More than 40 years after the Vietnam War ended, the Trump administration is preparing an effort to deport refugees from that war who ended up in the United States.
The effort was first reported by the Atlantic, which says the plan stems from the administration’s recent efforts to reinterpret a 2008 agreement between the Vietnamese and U.S. governments. That agreement says Vietnam War refugees who arrived in the United States after 1975 but before July 12, 1995—the day the two nations re-established diplomatic relations—are not deportable.
In 2017, the Trump administration reinterpreted that agreement to exclude Vietnamese refugees who have been convicted of crimes—about 7,800 of the 8,600 Vietnamese nationals the administration considered deportable, according to a Reuters article from April. That move contributed to the departure of U.S. ambassador to Vietnam Ted Osius in November of 2017. Hanoi has objected, but Osius told Reuters in April that the Trump administration had threatened diplomatic and trade repercussions if it didn’t fall into line.
Public interest organization Asian Americans Advancing Justice sued the administration over the policy, and a filing in that case said the government was backing off, the New York Times reported in November. Department of Homeland Security spokesperson Katie Waldman confirmed at that time that they weren’t pursuing deportations, although ICE continued to argue that it had the right to deport those people.
Now, the Atlantic says, the deportations are back on the table. Spokesman James Thrower of the U.S. Embassy in Hanoi told the Atlantic that the United States believes it has the right to deport all Vietnamese nationals in the U.S. who have been convicted of crimes or are undocumented. Thrower said that the agreement laid out procedures for deporting post-1995 immigrants, and while the agreement said those procedures didn’t apply to pre-1995 immigrants, it does not expressly preclude deporting those people.
The 2008 treaty is automatically renewed every three years unless one party opts out, the Atlantic notes.
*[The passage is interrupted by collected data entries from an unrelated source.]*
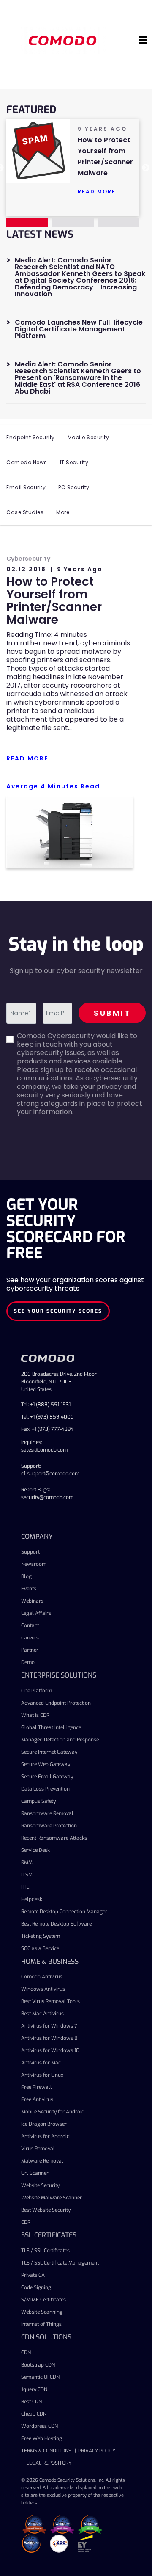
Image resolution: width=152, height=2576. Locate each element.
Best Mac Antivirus (42, 2013)
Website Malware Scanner (51, 2197)
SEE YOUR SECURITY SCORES (58, 1311)
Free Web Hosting (41, 2438)
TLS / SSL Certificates (45, 2250)
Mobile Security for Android (52, 2111)
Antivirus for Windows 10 (50, 2050)
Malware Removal (42, 2160)
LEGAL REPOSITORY (49, 2463)
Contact (30, 1625)
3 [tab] (118, 222)
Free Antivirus (37, 2099)
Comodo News (26, 462)
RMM (27, 1862)
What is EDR (35, 1715)
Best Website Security (46, 2210)
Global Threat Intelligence (51, 1727)
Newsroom (33, 1564)
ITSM (27, 1874)
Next (145, 168)
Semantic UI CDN (40, 2377)
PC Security (74, 487)
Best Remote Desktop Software (56, 1923)
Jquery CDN (34, 2389)
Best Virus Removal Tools (50, 2001)
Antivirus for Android (45, 2136)
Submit (112, 1013)
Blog (26, 1576)
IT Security (74, 462)
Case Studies (24, 512)
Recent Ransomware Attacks (54, 1838)
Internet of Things (41, 2324)
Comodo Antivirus (41, 1976)
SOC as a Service (40, 1948)
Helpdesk (31, 1899)
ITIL (25, 1887)
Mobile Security (88, 437)
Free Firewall (36, 2087)
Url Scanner (35, 2173)
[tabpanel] (72, 160)
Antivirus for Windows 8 (49, 2038)
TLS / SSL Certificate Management (60, 2262)
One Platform (36, 1690)
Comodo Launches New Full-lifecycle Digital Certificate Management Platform (79, 329)
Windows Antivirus (43, 1989)
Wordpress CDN (39, 2426)
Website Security (40, 2185)
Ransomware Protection (49, 1825)
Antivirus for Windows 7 (49, 2025)
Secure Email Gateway (47, 1776)
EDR (25, 2222)
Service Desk (35, 1850)
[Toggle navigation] (143, 41)
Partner (29, 1650)
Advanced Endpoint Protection (56, 1703)
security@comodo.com (47, 1497)
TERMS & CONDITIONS (46, 2450)
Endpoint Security (30, 437)
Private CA (33, 2275)
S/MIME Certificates (43, 2299)
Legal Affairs (36, 1613)
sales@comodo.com (44, 1449)
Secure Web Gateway (45, 1764)
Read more (97, 191)
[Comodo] (64, 40)
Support (30, 1551)
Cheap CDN (33, 2414)
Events (28, 1588)
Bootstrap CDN (38, 2364)
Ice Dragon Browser (44, 2124)
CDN (26, 2352)
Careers (30, 1637)
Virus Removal (38, 2148)
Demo (28, 1662)
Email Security (26, 487)
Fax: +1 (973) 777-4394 (47, 1429)
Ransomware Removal (47, 1813)
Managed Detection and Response (60, 1739)
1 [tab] (27, 222)
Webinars (32, 1601)
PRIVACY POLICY (96, 2450)
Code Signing (36, 2287)
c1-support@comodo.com (50, 1473)
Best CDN (31, 2401)
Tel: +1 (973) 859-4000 (47, 1416)
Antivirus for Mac (41, 2062)
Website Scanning (41, 2312)
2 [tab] (72, 222)
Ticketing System (40, 1936)
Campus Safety (38, 1801)
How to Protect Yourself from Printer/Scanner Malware (54, 600)
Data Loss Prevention (45, 1788)
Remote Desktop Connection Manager (64, 1911)
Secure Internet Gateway (49, 1752)
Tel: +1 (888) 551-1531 (46, 1404)
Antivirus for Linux (42, 2075)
It is set to expire again in January. Advocacy group the Southeast Asia Resource Center told the Atlantic that State Department officials have met with Vietnamese embassy representatives to discuss changing the agreement.
In addition to hurting relations between the two countries, Osius said in April, the deportations could threaten the safety of people who supported South Vietnam, which lost the war despite U.S. backing.
“There was resistance on the Vietnamese side because these folks would make trouble,” he said. “They’d be worried about them being destabilizing actors in this country.”
The move is already getting pushback. A separate Atlantic article notes that 22 House Democrats have signed a letter expressing “concern” about the Trump administration’s about-face. Phi Nguyen of Asian Americans Advancing Justice told the magazine he’d received numerous emails from worried Vietnamese Americans, and AAAJ has joined numerous organizations and lawmakers to formally call on the administration to stop the deportations.
AAAJ estimates that about 8,500 people could be affected, all of whom have lived in the United States between 23 and 43 years. An order in the organization’s proposed class-action lawsuit describes seven named plaintiffs, most of whom left Vietnam as children and whose immediate families are U.S. citizens or lawful permanent residents. Those plaintiffs were convicted of drug charges, driving without a license, check fraud, vandalism, simple assault and battery, robbery and burglary.